The Greatest Unsolved Mysteries Of The Second World War

 
 

Whatever happened to Hitler’s famous office globe? What happened to Raoul Wallenberg, the Swedish diplomat that saved thousands of Jews? Who betrayed the Anne Frank and what happened to the Amber room?

These are just some of the questions that remain unanswered, in this slideshow we are going to take a deeper look at these mysteries.

1. Hitler’s Lost Globe

A huge globe owned by Adolf Hitler was made famous by Charlie Chaplin’s “The Great Dictator.” This globe, however, disappeared after the war. Known as the Columbus Globe for State and Industry Leaders of the Fuhrer Globe, it was specifically designed for Hitler and was his most-prized possession. Chaplin made it famous by throwing about an inflatable replica of it.

Hitler had two expensive globes, which had wooden bases, built by the Columbus factory. The one that Hitler maintained in the New Reich Chancellery was not found by the Allies, and no one knows its whereabouts.
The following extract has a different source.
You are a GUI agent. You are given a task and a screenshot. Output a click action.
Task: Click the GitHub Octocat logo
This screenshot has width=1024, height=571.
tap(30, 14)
While there are other Nazi globes and replicas in existence, including some with bullet holes through Germany, the iconic Hitler globe has never been discovered.

Lavrentiy Beria, the Soviet Minister of Internal Affairs, was the first person to enter and inspect the Reich Chancellery after Berlin was captured by the Red Army.

It is believed that he could have taken the globe to Lubyanka and KGB Headquarters but the KGB and FSB will not deny or confirm this belief. A U.S. soldier found a globe in the Eagle’s Nest complex owned by Hitler near the Bavarian Alps, but it is thought too small to be The Fuhrer Globe.

This globe recovered by the U.S. soldier fetched $100,000 in 2007, but the exact location of the Hitler globe remains unknown.

2. Raoul Wallenberg, a Swedish businessman

Raoul-Wallenberg-Monument-Budapest-600x400

misibacsi – CC-BY SA 3.0

Raoul Wallenberg, a Swedish businessman, was considered a humanitarian hero for liberating Jews during World War II.

He was placed under arrest by the Soviets in 1945 and disappeared. He saved as many as 60,000 Jews in Hungary by providing shelter, soup kitchens, hospitals, and fake passports to those threatened by the Third Reich. When the Soviets pushed the Nazis back through Eastern Europe during the war, he was arrested at the Siege of Budapest by the Red Army on suspicion of espionage. Wallenberg allegedly died in his cell at the Lubyanka prison run by the KGB on July 17, 1947, as per the Soviets, their explanation was this:

“I report that the prisoner Wallenberg who is well-known to you, died suddenly in his cell this night, probably as a result of a heart attack or heart failure. 

Pursuant to the instructions given by you that I personally have Wallenberg under my care, I request approval to make an autopsy with a view to establishing the cause of death…

I have personally notified the minister and it has been ordered that the body be cremated without an autopsy.”

While the majority of people didn’t believe this explanation, the Russian government asked Vyacheslav Nikonov to investigate the death of Wallenberg in 1991. His investigation determined that the businessman was most likely executed with C-2 poison at the prison in Lubyanka in 1947. C-2 was being tested by the Soviet secret services, so that is the likely reason for the cremation without an autopsy.

In the years since that time, there have been multiple claims regarding Wallenberg. Some say he was shot in 1947, others allege he was poisoned by other means, and some say he was beaten to death. Prisoners, however, up to 1987 claim that they spoke to Wallenberg. There are some people who don’t think he was murdered but was incarcerated for as long as 40 years. None of these allegations provides a reason as to why he was killed or incarcerated.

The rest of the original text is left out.